Tasks to perform:
a. According to the text on garden cemeteries, in what year was Mount Auburn founded?
b. Write the next part of the text on garden cemeteries, picking up after its final sentence.

Text to read:
* START *

The first garden cemetery, Mount Auburn, founded in 1831 near Cambridge, Mass., "became phenomenally popular within about five years," he said. "And then a trend started that is one of the most remarkable movements in landscape history. Virtually almost any city of any size, from Boston to St. Louis, established a similar kind of cemetery."

Garden cemeteries became instantly popular in mid-19th century cities; they gave visitors access to nature and a place for reflection.

"People really were feeling quite overwhelmed by cities," Sachs said. "The overcrowding and modern bustle of factories, people were just not used to and were looking for ways to escape that -- and cemeteries began to fill that need."

Mount Auburn, Laurel Hill in Philadelphia, Green-Wood in Brooklyn and other cemeteries "attracted all kinds of people from all classes," Sachs said. "We have records of workers from the mills going, and visitors from other cities, other states, other countries would seek out these places" -- often to visit the graves of famous people, "but more importantly, to experience this place as a landscape, a rural enclave in the midst of a city."

* END *

Listing:

* START *

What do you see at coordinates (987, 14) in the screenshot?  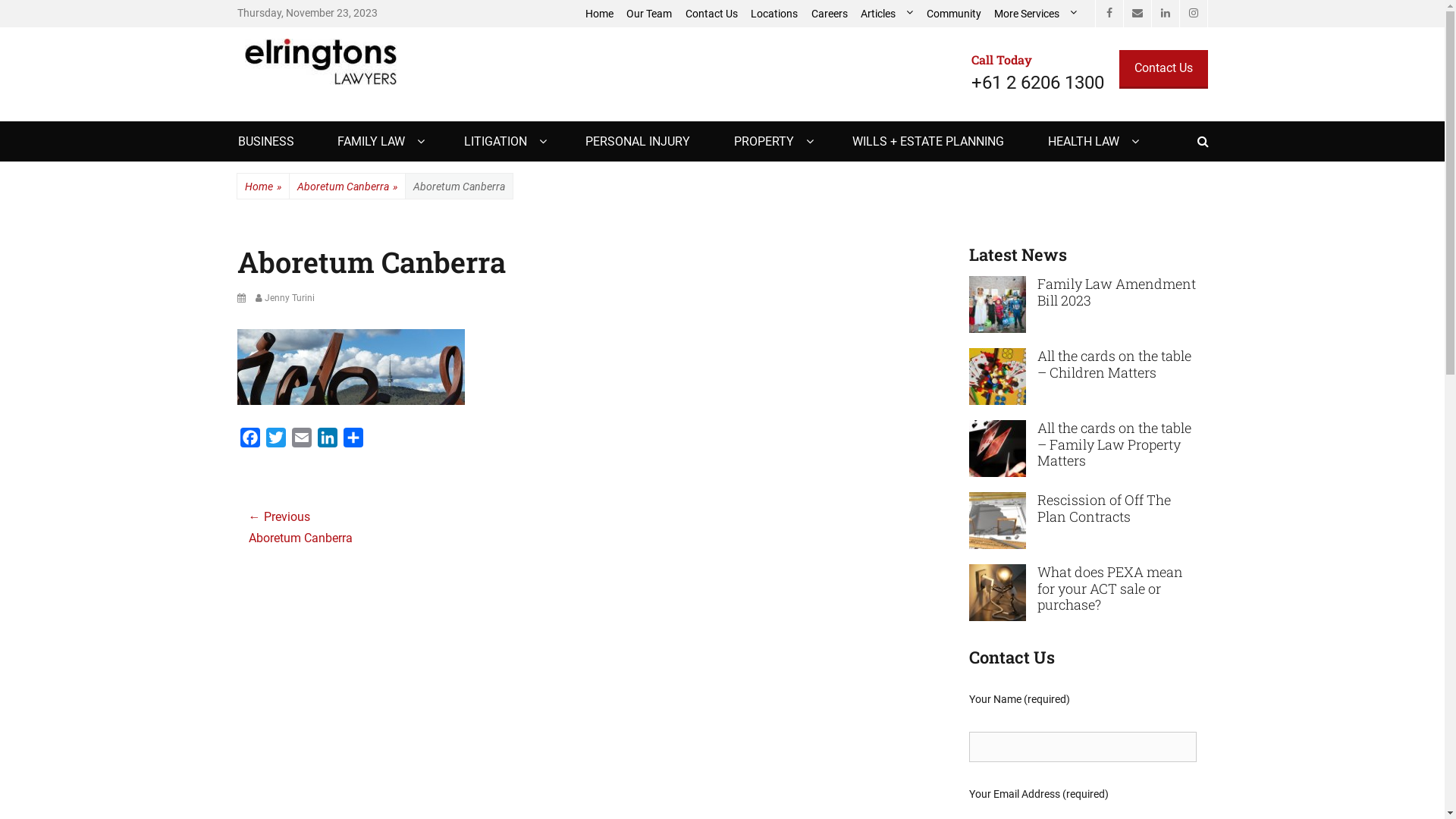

* END *
* START *

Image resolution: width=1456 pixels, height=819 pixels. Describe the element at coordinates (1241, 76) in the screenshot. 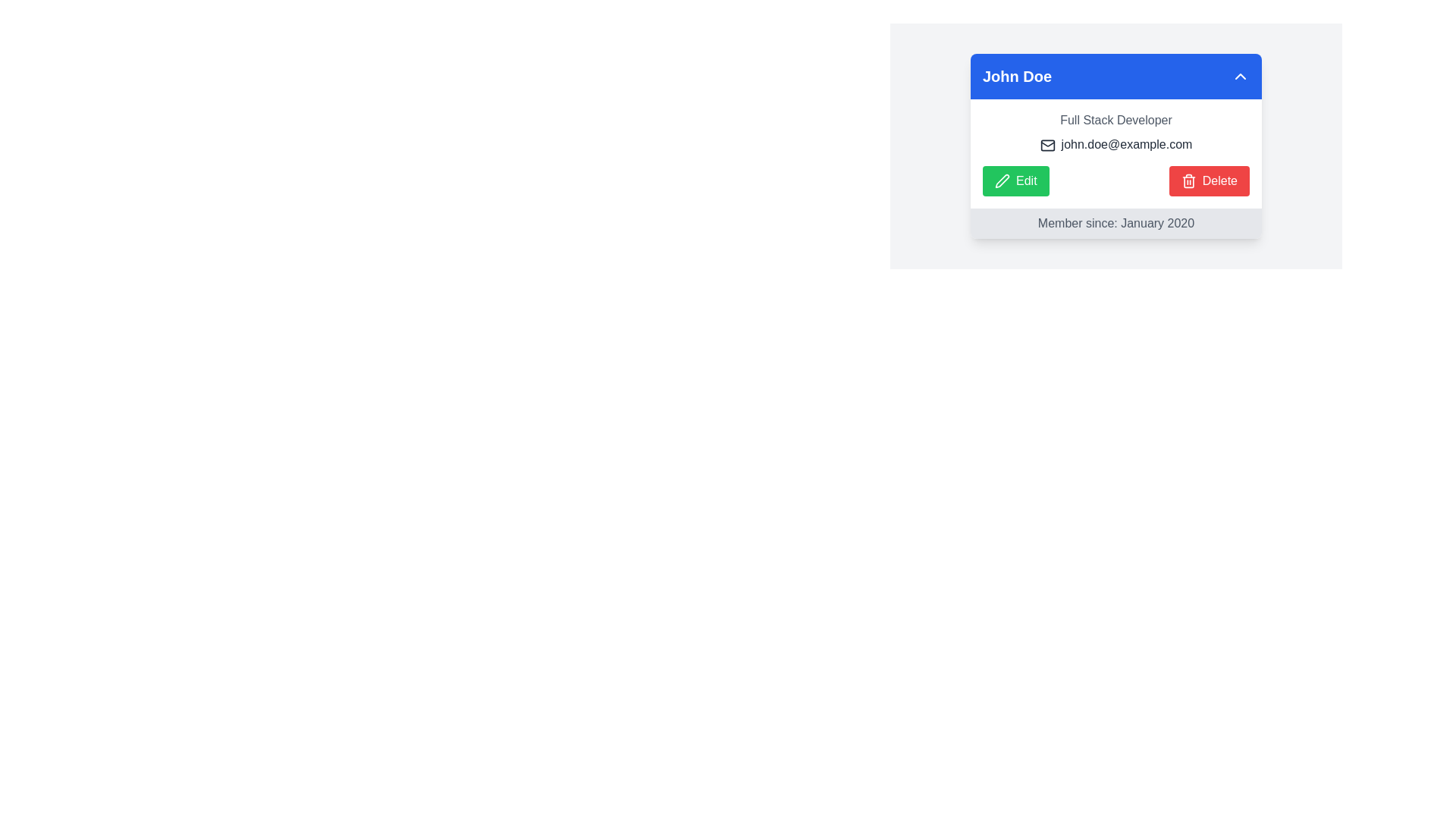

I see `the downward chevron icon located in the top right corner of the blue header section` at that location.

* END *

Per-task outputs:
a. 1831

b.
Proper urban parks, including Central Park in Manhattan, soon followed in the wake of their success. "By the 1840s and '50s, the observers of this trend started to say, clearly, we need parks. We don't have a need for more cemeteries, we should build a straight-up park," Sachs said.

"One of the things I love about these cemeteries is ... [they] were obviously shaped and designed artfully, but were designed in such a way that you were meant to get lost," Sachs said. "You literally wander around in circles. That in itself is a kind of wildness."

At that time in history, he said, death "was something that people talked about in a public way. The cemeteries were important public landscapes and reminders that we all share mortality."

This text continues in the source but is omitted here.